I think that's exactly right, and as Stephen says, likely to be a very
significant improvement over the status quo even if it's not perfect.
(Basically, I agree with everything Stephen said in his followup
emails down to the letter. +1 from me for everything he said.)
> I'm not sure that we can make the plan caching 100% transparent, though.
> The existing mechanisms will force replan if any object used in the plan
> is modified (and fortunately, "modified" includes "renamed", even though
> a rename isn't interesting according to the view-centric worldview).

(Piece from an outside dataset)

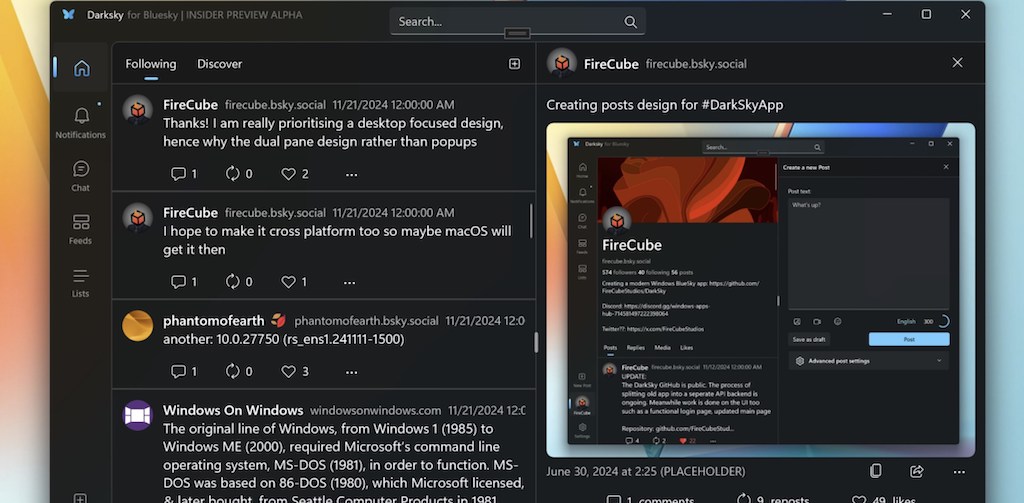
Task: Select the Following tab
Action: (150, 64)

> And we can force replan if the search path changes (ie, the effective
> list of schema OIDs changes). But there are cases where neither of
> those things happens and yet the user might expect a new object to be
> selected. Consider for example that the search path is a, b, c,
> and we have a prepared query "select * from t", and that currently
> refers to b.t. If now someone creates a.t, or renames a.x to a.t,
> then a replan would cause the query to select from a.t ... but there
> was no invalidation event that will impinge on the stored plan, and the
> search_path setting didn't change either. I don't think we want to
> accept the overhead of saying "any DDL anywhere invalidates all cached
> plans", so I don't see any good way to make this case transparent.
> How much do we care?
I'd just like to mention that Noah and I left this same case unhandled
when we did all of those concurrent DDL improvements for 9.2. A big
part of that worked aimed at fixing tthe problem of a DML or DDL
statement latching onto an object that had been concurrently dropped,
as in the case where someone does BEGIN; DROP old; RENAME new TO old;
COMMIT; for any sort of SQL object (table, function, etc.). That code
is all now much more watertight than it was before, but the case of
creating an object earlier in the search path than an existing object
of the same name is still not guaranteed to work correctly - there's
no relevant invalidation message, so with the right timing of events,
you can still manage to latch onto the object that appears later in
the search path instead of the new one added to a schema that appears
earlier. So there is precedent for punting that
particularly-difficult aspect of problems in this category.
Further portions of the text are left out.